> **Work task**: Write out every line of the material as it stands, apart from the pictures.

Segment Open

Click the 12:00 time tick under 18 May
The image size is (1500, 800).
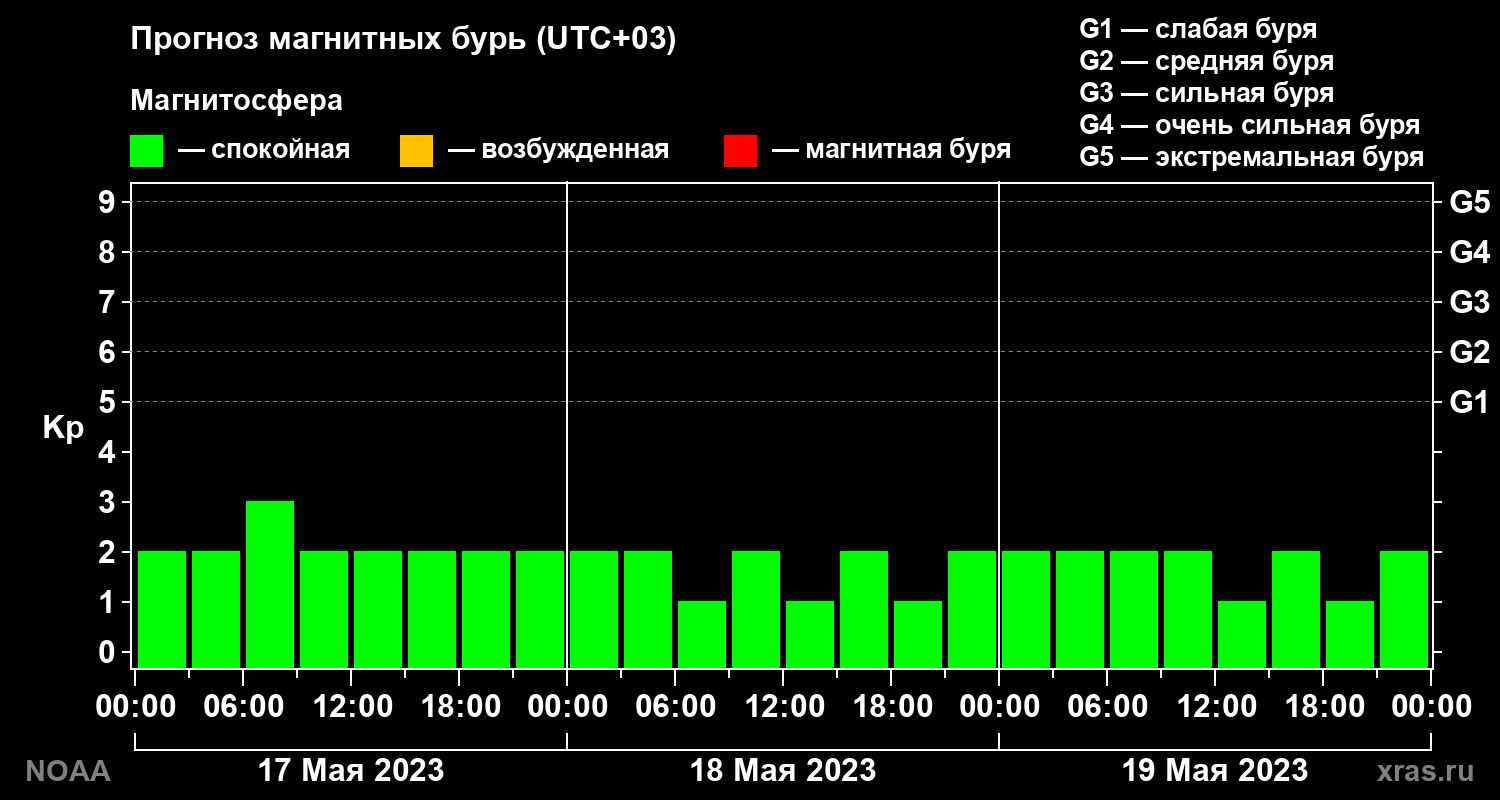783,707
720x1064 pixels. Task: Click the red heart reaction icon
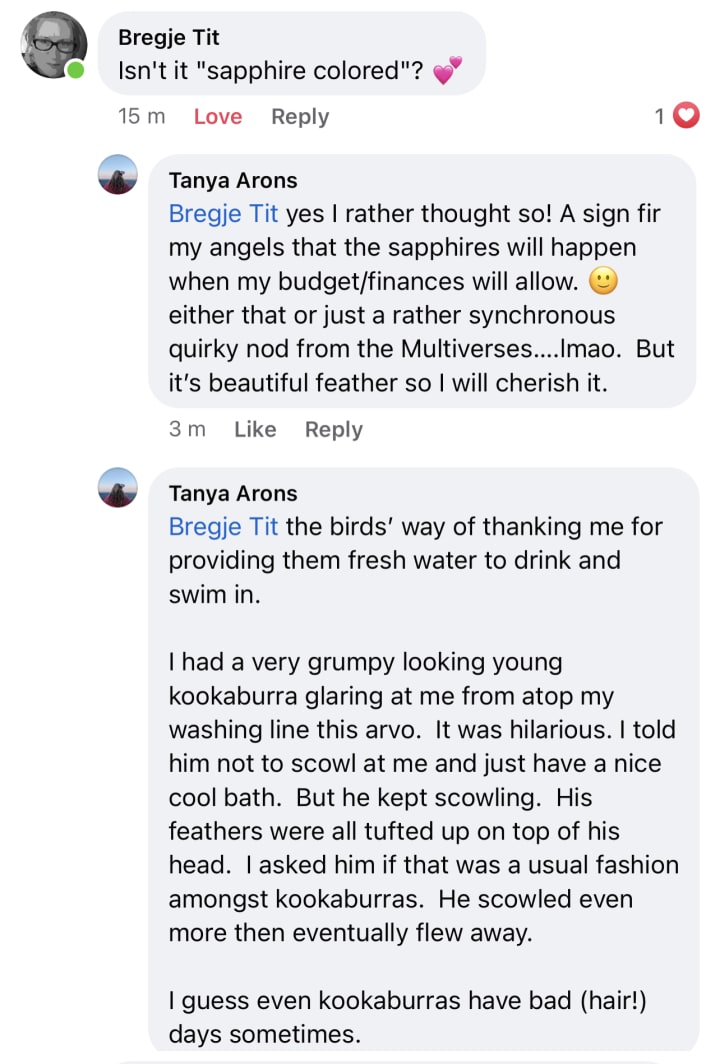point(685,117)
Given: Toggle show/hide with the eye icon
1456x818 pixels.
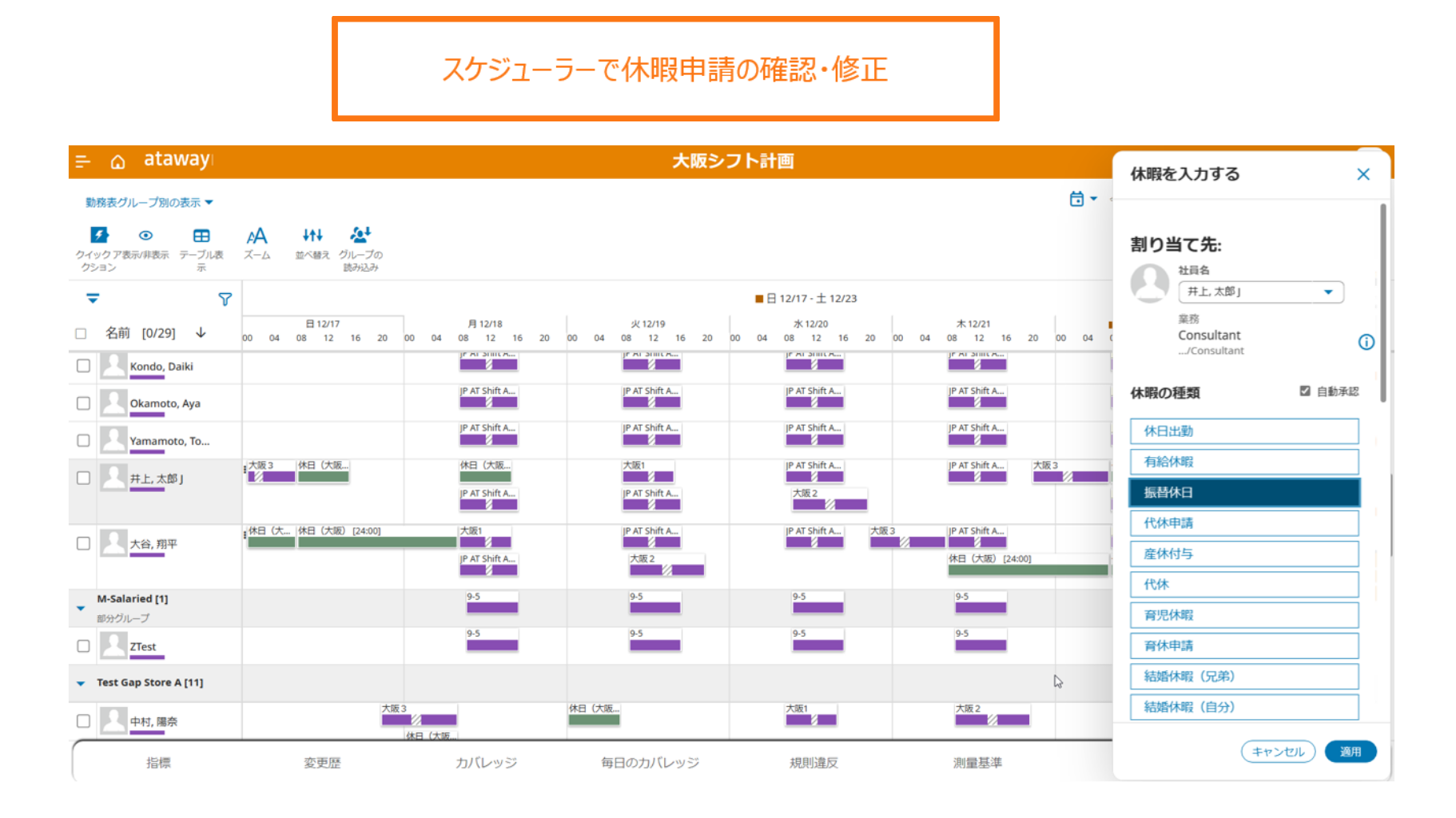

Segment Closed

> **Exercise answer**:
Click the 12:00 time tick under 18 May
The image size is (1500, 800).
783,707
720x1064 pixels. Task: Click the red heart reaction icon
point(685,117)
Given: Toggle show/hide with the eye icon
1456x818 pixels.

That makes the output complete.